• SHORT PROBLEM:
Put every line of the items below into a numbered list, skipping blank lines. Leave the pictures out of your answer.

-------- RECORDS SUPPLIED

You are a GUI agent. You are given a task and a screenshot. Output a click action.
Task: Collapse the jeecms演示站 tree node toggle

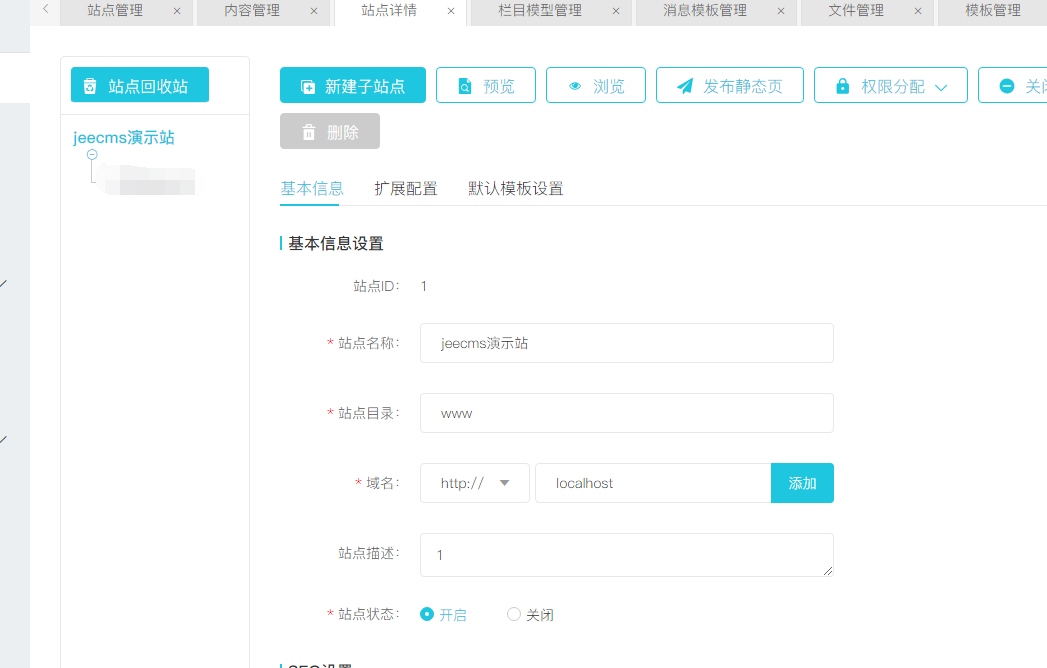tap(92, 155)
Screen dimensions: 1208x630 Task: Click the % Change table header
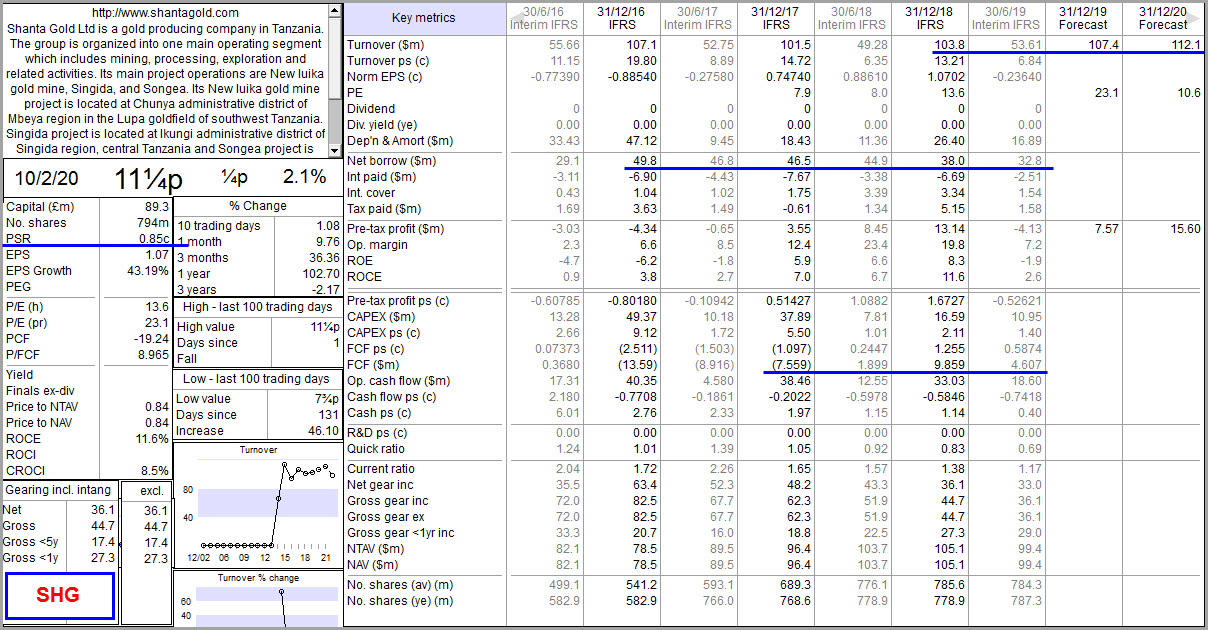257,206
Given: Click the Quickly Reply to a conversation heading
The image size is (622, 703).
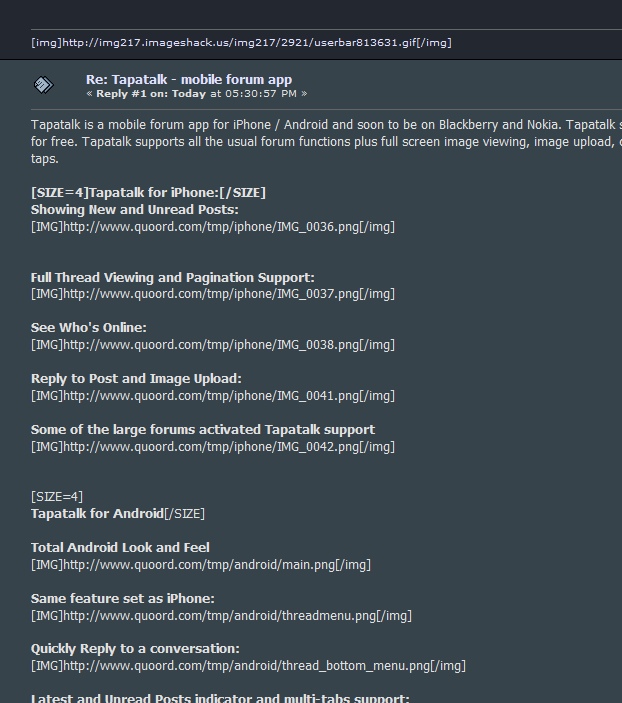Looking at the screenshot, I should pyautogui.click(x=135, y=649).
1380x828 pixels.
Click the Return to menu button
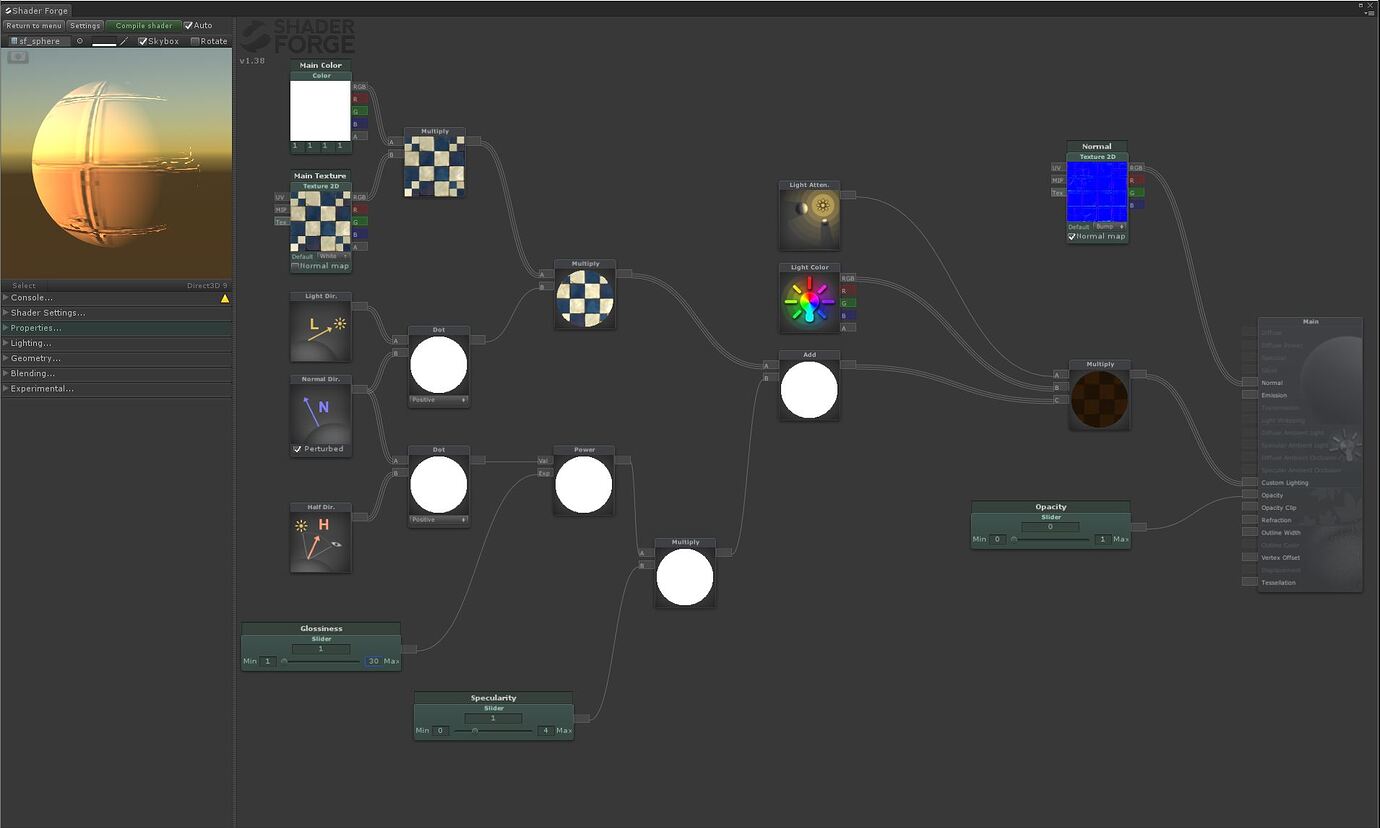[x=33, y=25]
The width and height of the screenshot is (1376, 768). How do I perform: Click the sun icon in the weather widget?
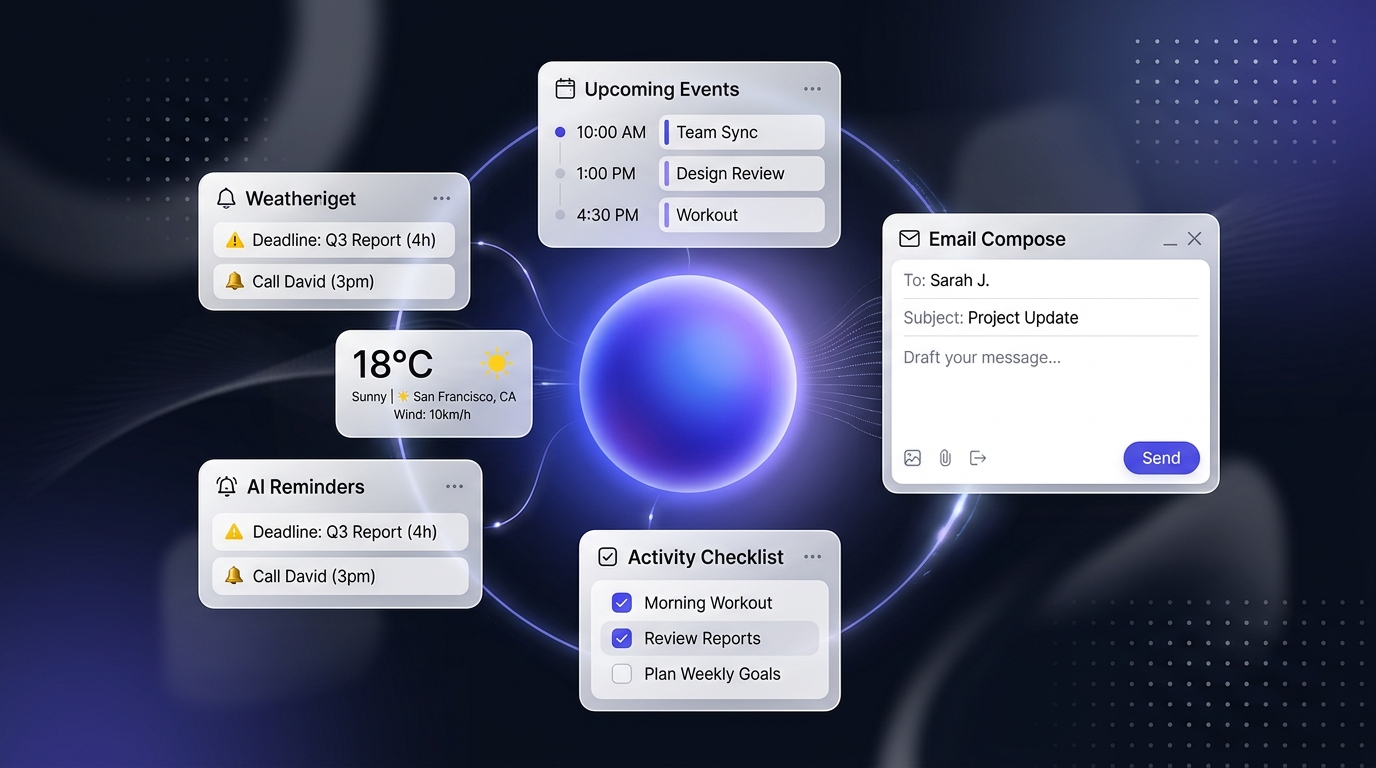(496, 362)
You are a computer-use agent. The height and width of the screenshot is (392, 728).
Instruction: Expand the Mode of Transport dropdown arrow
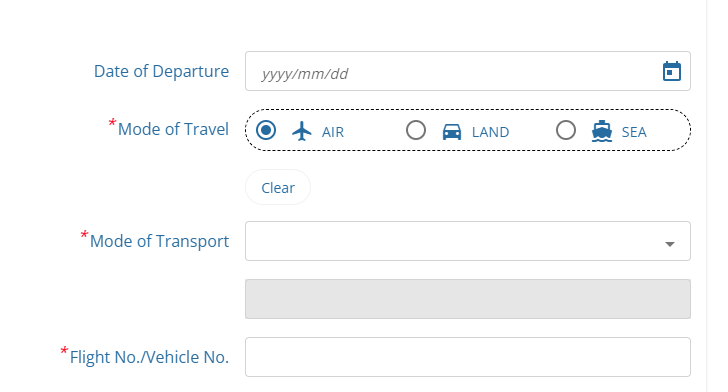[670, 244]
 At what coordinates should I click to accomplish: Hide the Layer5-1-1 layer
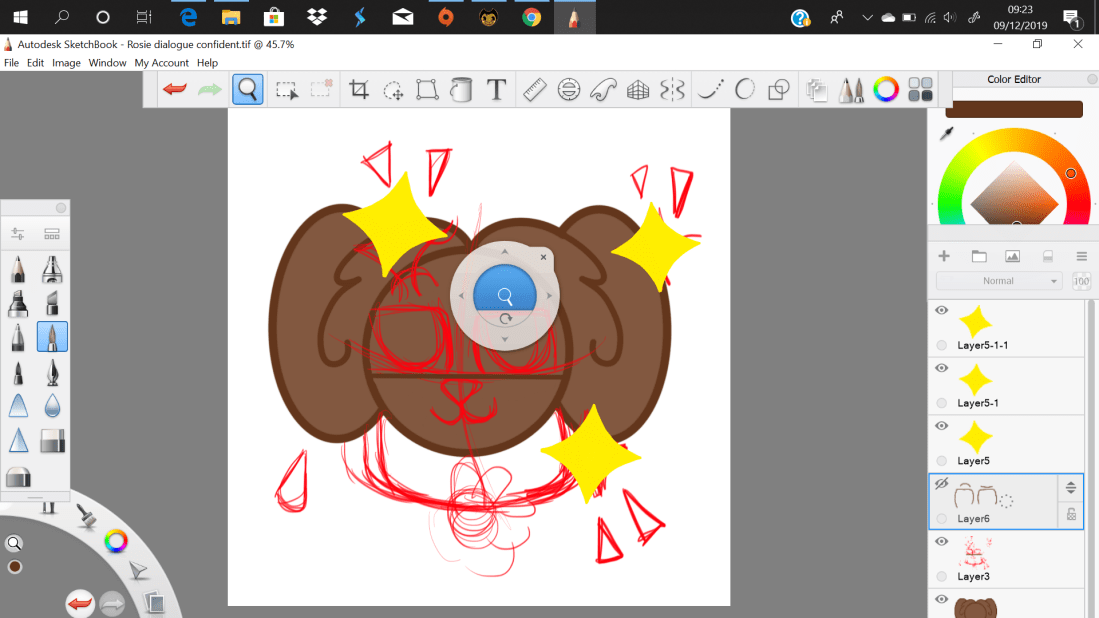pyautogui.click(x=941, y=311)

----------------

• ANSWER TO THIS TASK:
1. You are a GUI agent. You are given a task and a screenshot. Output a click action.
2. Task: Collapse the jeecms演示站 tree node toggle
3. tap(92, 155)
4. Screen dimensions: 1208x630 Task: Click the % Change table header
5. 257,206
6. Given: Click the Quickly Reply to a conversation heading
7. The image size is (622, 703).
8. Looking at the screenshot, I should pyautogui.click(x=135, y=649).
9. 1380x828 pixels.
10. Click the Return to menu button
11. [x=33, y=25]
12. The width and height of the screenshot is (1376, 768). How do I perform: Click the sun icon in the weather widget?
13. (496, 362)
14. You are a computer-use agent. The height and width of the screenshot is (392, 728).
15. Instruction: Expand the Mode of Transport dropdown arrow
16. [670, 244]
17.  At what coordinates should I click to accomplish: Hide the Layer5-1-1 layer
18. pyautogui.click(x=941, y=311)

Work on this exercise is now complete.